[Data entries]
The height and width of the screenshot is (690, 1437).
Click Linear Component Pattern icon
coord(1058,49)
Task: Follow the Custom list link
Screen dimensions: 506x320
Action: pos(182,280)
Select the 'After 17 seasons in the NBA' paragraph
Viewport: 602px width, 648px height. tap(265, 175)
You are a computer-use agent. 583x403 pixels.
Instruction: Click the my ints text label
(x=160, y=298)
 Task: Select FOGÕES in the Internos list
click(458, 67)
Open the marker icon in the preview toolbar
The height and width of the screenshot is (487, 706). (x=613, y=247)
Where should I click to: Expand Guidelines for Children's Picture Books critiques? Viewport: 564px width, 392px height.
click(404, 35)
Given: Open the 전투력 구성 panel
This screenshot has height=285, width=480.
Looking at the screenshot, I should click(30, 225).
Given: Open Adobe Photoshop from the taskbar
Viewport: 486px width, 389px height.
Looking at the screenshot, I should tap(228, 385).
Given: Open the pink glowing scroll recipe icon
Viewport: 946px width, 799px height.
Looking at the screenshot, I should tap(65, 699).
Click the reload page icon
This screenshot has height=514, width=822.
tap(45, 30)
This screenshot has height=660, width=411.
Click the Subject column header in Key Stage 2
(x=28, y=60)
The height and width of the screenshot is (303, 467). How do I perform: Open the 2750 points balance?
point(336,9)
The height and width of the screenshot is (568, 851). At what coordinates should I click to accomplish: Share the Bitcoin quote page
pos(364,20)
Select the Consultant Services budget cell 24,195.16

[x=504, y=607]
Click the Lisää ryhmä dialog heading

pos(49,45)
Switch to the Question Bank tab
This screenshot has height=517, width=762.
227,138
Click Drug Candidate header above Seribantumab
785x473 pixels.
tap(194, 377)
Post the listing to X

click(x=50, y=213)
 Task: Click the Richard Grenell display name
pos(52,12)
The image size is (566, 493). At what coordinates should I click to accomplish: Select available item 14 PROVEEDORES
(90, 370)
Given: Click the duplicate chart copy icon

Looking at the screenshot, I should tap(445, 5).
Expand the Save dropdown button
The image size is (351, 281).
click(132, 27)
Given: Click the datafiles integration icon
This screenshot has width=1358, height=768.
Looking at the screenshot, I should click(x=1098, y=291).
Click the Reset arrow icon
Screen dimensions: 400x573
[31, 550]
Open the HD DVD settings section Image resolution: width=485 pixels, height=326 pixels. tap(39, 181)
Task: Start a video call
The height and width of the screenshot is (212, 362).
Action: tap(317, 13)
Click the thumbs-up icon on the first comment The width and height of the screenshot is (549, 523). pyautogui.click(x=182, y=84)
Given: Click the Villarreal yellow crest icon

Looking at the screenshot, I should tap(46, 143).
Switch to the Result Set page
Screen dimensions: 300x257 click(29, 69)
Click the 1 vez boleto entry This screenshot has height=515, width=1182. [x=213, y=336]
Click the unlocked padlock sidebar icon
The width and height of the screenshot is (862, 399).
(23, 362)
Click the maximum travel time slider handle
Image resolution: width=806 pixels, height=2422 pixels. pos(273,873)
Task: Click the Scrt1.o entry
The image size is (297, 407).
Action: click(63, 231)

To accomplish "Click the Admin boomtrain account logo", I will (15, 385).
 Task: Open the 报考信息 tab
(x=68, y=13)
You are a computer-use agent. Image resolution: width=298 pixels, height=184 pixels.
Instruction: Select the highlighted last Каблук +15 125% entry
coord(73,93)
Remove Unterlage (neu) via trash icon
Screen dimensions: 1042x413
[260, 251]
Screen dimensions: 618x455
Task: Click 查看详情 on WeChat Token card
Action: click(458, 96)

Your assignment
Output the records exactly, so that each line matches what was given.

Response for this exercise
The height and width of the screenshot is (690, 1437).
Click Linear Component Pattern icon
coord(1058,49)
Task: Follow the Custom list link
Screen dimensions: 506x320
Action: pos(182,280)
Select the 'After 17 seasons in the NBA' paragraph
Viewport: 602px width, 648px height. tap(265, 175)
You are a computer-use agent. 583x403 pixels.
Instruction: Click the my ints text label
(x=160, y=298)
 Task: Select FOGÕES in the Internos list
click(458, 67)
Open the marker icon in the preview toolbar
The height and width of the screenshot is (487, 706). (x=613, y=247)
Where should I click to: Expand Guidelines for Children's Picture Books critiques? Viewport: 564px width, 392px height.
click(404, 35)
Given: Open the 전투력 구성 panel
This screenshot has height=285, width=480.
Looking at the screenshot, I should click(30, 225).
Given: Open Adobe Photoshop from the taskbar
Viewport: 486px width, 389px height.
Looking at the screenshot, I should tap(228, 385).
Given: Open the pink glowing scroll recipe icon
Viewport: 946px width, 799px height.
Looking at the screenshot, I should tap(65, 699).
Click the reload page icon
This screenshot has height=514, width=822.
tap(45, 30)
This screenshot has height=660, width=411.
Click the Subject column header in Key Stage 2
(x=28, y=60)
The height and width of the screenshot is (303, 467). How do I perform: Open the 2750 points balance?
point(336,9)
The height and width of the screenshot is (568, 851). At what coordinates should I click to accomplish: Share the Bitcoin quote page
pos(364,20)
Select the Consultant Services budget cell 24,195.16

[x=504, y=607]
Click the Lisää ryhmä dialog heading

pos(49,45)
Switch to the Question Bank tab
This screenshot has height=517, width=762.
227,138
Click Drug Candidate header above Seribantumab
785x473 pixels.
tap(194, 377)
Post the listing to X

click(x=50, y=213)
 Task: Click the Richard Grenell display name
pos(52,12)
The image size is (566, 493). At what coordinates should I click to accomplish: Select available item 14 PROVEEDORES
(90, 370)
Given: Click the duplicate chart copy icon

Looking at the screenshot, I should tap(445, 5).
Expand the Save dropdown button
The image size is (351, 281).
click(132, 27)
Given: Click the datafiles integration icon
This screenshot has width=1358, height=768.
Looking at the screenshot, I should click(x=1098, y=291).
Click the Reset arrow icon
Screen dimensions: 400x573
[31, 550]
Open the HD DVD settings section Image resolution: width=485 pixels, height=326 pixels. tap(39, 181)
Task: Start a video call
The height and width of the screenshot is (212, 362).
Action: tap(317, 13)
Click the thumbs-up icon on the first comment The width and height of the screenshot is (549, 523). pyautogui.click(x=182, y=84)
Given: Click the Villarreal yellow crest icon

Looking at the screenshot, I should tap(46, 143).
Switch to the Result Set page
Screen dimensions: 300x257 click(29, 69)
Click the 1 vez boleto entry This screenshot has height=515, width=1182. [x=213, y=336]
Click the unlocked padlock sidebar icon
The width and height of the screenshot is (862, 399).
(23, 362)
Click the maximum travel time slider handle
Image resolution: width=806 pixels, height=2422 pixels. pos(273,873)
Task: Click the Scrt1.o entry
The image size is (297, 407).
Action: click(63, 231)

To accomplish "Click the Admin boomtrain account logo", I will (15, 385).
 Task: Open the 报考信息 tab
(x=68, y=13)
You are a computer-use agent. Image resolution: width=298 pixels, height=184 pixels.
Instruction: Select the highlighted last Каблук +15 125% entry
coord(73,93)
Remove Unterlage (neu) via trash icon
Screen dimensions: 1042x413
[260, 251]
Screen dimensions: 618x455
Task: Click 查看详情 on WeChat Token card
Action: click(458, 96)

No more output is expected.